**PROBLEM DESCRIPTION**. According to the passage on climate change and consumption, roughly what share of Ottawa's emissions comes from the waste it generates?

**PASSAGE SHOWN**.
• • • • •
By Kate Reekie
With governments and businesses around the world finally getting serious about climate change and setting ambitious targets for greenhouse gas emissions reductions, the focus now turns to making sure these commitments are met. To date, the focus has primarily been on renewable energy and energy efficiency as the main ways to meet climate goals. But while the energy sector accounts for about 55 per cent of the world’s carbon emissions, the other 45 per cent comes from how we make and use products and how we produce food.
That means that our consumption patterns are critically important, not just in reducing pollution and the resulting stress on land and water ecosystems but also in fighting climate change. While a low percentage of Ottawa’s emissions come from the waste we generate – about eight per cent – this does not count the huge emissions generated in the rest of the product value chain, including emissions from the extraction of raw materials, manufacturing, packaging and transportation.
• • • • •
**RAW DATA**.
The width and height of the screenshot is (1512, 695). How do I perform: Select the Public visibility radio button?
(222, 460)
• • • • •
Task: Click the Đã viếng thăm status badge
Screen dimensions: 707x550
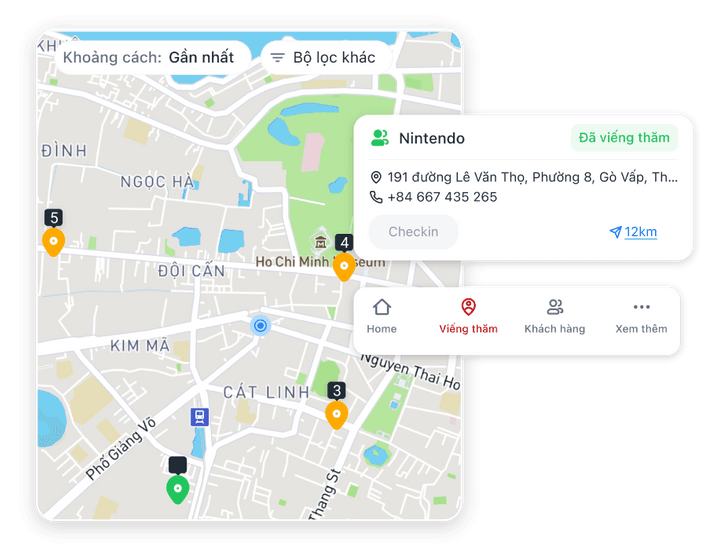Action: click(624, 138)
• • • • •
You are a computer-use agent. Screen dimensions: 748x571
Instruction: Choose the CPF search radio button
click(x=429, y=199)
• • • • •
**RESPONSE FOR THIS EXERCISE**. About eight percent.